╔══

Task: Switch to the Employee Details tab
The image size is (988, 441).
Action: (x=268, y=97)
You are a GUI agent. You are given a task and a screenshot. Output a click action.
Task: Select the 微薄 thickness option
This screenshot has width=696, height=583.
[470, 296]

╚══

## WRITTEN EXERCISE
Copy the data verbatim, starting at the line that contains "You are a GUI" and ending at the last line of the data, with both ends included.

## RESULT FOR THIS EXERCISE
You are a GUI agent. You are given a task and a screenshot. Output a click action.
Task: Select the 微薄 thickness option
This screenshot has width=696, height=583.
[470, 296]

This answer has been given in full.